1. Compiler #2 / Java Integration
2. Execution Performance
3. Internal cleanup

Anonymous said...

Hello Headius,
as a happy user of android I would welcome any improvements I could enjoy on my android. Thank you for your work

Unknown said...

1) Compiler #2
2) generating most of the call path, to reduce duplicate code
3) More startup perf work

Anonymous said...

Performance is important to me, specifically I noticed that an app doing heavy pattern matching was slower on JRuby compared to MRI (1.1.4 was same, 1.1.5 was slower). This prevented me from using JRuby.

Anonymous said...

Hello,

for me it would be
* Rails deployment stuff
* Compiler #2
* Performance

Justin said...

Would "more Java integration" include such things as java.lang.String == String? Because that sure would be handy.

ReneRocks said...

I tried jruby on rails on glassfish on my joyent solaris host and it worked fine, although the memory footprint was too high relative to mongrel so I had to drop it. I've since dropped mongrel too for phusion passenger (mod_rails) deployed as an apache http server plugin with performance gains and even lower memory footprint over mongrel.

Can jruby on rails be set up to run via apache plugin too?
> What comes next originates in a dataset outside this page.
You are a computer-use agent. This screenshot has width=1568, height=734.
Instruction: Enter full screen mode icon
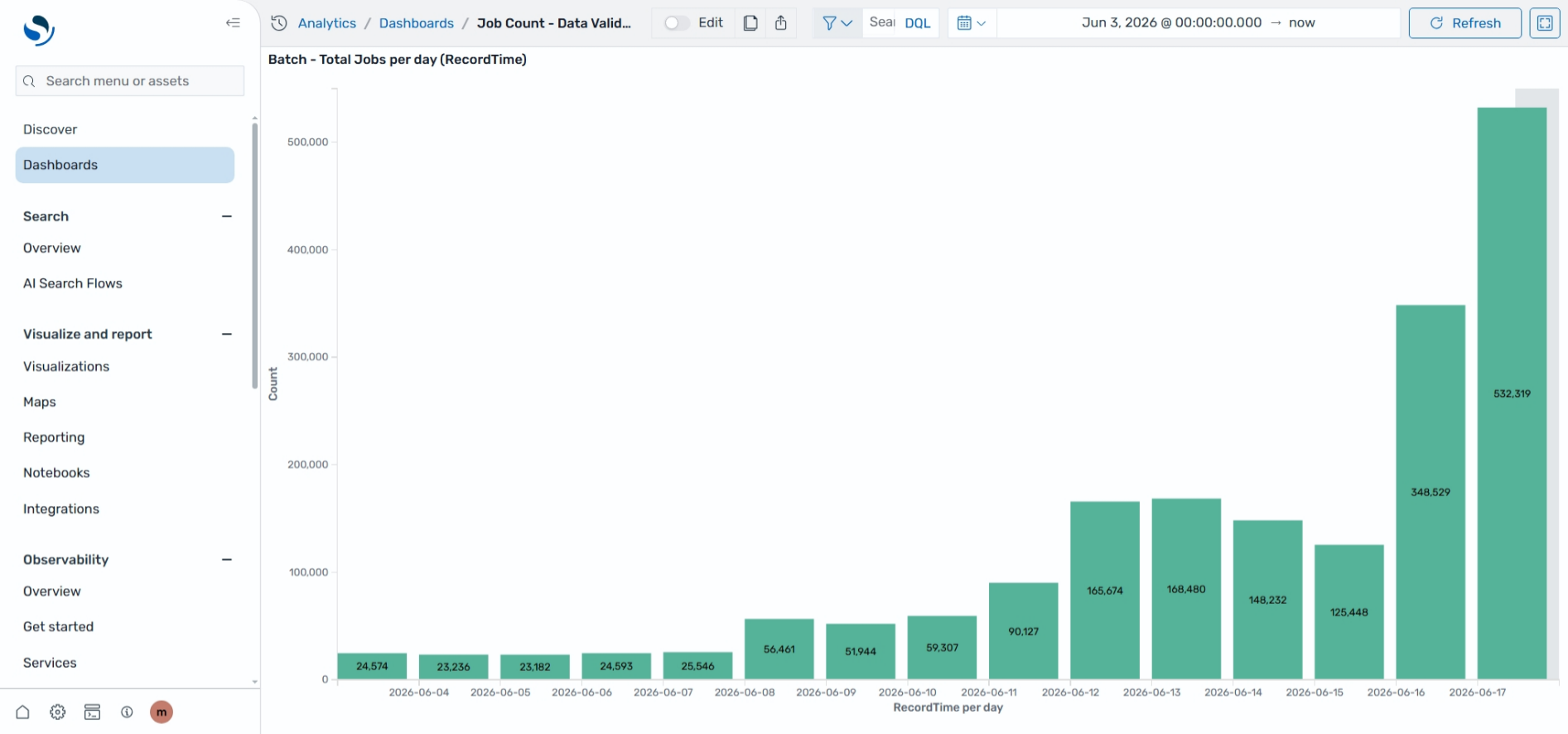[1545, 23]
If not, is that something that would be worth considering for 1.3? The argument in favor of it would be simpler setups and deployments for developers and startups with low system resources, or for those running multiple sites on one system in early business stages.

Thanks,
Rene

Charles Oliver Nutter said...

Douwe: We would love to have a Performance bug reported for anything you see that's slower in JRuby. Pattern matching should definitely not be slower, but it's possible you've found an edge case.

schildmeijer said...

Hi, i just saw your JRuby talk from oredev 2008 at google video. What text editor were you using? NetBeans?

Charles Oliver Nutter said...

schildmeijer: Yep, I'm sure it was NetBeans.